== Segment start ==
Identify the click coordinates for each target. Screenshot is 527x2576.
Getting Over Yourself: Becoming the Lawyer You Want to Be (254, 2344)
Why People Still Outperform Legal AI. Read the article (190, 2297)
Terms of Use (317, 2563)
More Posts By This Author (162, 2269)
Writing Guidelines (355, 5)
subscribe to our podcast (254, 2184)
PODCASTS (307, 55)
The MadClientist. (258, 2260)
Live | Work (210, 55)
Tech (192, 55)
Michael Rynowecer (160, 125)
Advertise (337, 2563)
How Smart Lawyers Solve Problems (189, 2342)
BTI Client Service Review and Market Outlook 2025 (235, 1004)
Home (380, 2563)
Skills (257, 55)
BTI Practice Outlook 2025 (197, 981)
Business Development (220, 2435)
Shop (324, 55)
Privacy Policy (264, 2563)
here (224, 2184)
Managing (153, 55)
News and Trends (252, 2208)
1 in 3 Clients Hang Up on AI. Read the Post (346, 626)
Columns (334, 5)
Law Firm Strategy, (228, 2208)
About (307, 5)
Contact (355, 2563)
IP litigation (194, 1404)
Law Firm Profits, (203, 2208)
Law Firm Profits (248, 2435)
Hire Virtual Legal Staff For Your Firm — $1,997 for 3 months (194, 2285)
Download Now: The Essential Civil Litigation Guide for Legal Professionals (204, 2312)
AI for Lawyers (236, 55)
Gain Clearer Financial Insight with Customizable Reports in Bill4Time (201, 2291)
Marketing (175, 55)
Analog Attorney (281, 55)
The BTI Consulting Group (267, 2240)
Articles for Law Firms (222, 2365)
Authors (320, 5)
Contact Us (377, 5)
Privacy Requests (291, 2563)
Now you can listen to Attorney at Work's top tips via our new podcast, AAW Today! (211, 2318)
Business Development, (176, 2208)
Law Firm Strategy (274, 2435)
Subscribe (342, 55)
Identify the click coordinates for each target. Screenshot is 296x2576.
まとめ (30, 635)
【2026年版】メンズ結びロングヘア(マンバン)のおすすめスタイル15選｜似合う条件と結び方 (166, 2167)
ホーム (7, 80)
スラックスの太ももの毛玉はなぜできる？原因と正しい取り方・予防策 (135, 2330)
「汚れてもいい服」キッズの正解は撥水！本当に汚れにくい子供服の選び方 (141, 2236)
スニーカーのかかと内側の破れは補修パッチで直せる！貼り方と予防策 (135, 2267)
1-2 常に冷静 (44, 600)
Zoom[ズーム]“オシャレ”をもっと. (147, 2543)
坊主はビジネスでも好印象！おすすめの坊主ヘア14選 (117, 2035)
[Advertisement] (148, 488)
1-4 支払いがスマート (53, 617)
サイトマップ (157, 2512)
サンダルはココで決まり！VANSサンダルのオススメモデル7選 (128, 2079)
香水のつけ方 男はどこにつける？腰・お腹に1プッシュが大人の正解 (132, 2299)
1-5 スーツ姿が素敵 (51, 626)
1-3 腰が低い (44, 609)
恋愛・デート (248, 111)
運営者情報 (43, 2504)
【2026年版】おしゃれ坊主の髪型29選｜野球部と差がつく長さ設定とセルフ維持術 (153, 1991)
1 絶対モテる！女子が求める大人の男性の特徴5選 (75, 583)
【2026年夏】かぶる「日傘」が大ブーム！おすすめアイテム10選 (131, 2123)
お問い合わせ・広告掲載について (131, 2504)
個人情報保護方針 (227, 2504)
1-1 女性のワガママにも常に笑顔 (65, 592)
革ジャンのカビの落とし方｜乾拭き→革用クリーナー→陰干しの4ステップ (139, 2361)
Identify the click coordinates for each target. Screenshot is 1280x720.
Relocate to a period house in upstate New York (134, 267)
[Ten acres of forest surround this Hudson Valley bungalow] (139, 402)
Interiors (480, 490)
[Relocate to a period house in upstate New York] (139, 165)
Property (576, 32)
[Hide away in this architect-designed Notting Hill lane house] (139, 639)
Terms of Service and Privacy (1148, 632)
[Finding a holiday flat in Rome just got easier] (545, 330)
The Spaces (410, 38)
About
== Segment end ==
• Action item
Copy out the lines above exactly, beginning at the one that contains "Law Firm Profits (248, 2435)" and ending at the one that contains "まとめ (30, 635)".

• Result
Law Firm Profits (248, 2435)
Hire Virtual Legal Staff For Your Firm — $1,997 for 3 months (194, 2285)
Download Now: The Essential Civil Litigation Guide for Legal Professionals (204, 2312)
AI for Lawyers (236, 55)
Gain Clearer Financial Insight with Customizable Reports in Bill4Time (201, 2291)
Marketing (175, 55)
Analog Attorney (281, 55)
The BTI Consulting Group (267, 2240)
Articles for Law Firms (222, 2365)
Authors (320, 5)
Contact Us (377, 5)
Privacy Requests (291, 2563)
Now you can listen to Attorney at Work's top tips via our new podcast, AAW Today! (211, 2318)
Business Development, (176, 2208)
Law Firm Strategy (274, 2435)
Subscribe (342, 55)
Identify the click coordinates for each target. Screenshot is 296x2576.
まとめ (30, 635)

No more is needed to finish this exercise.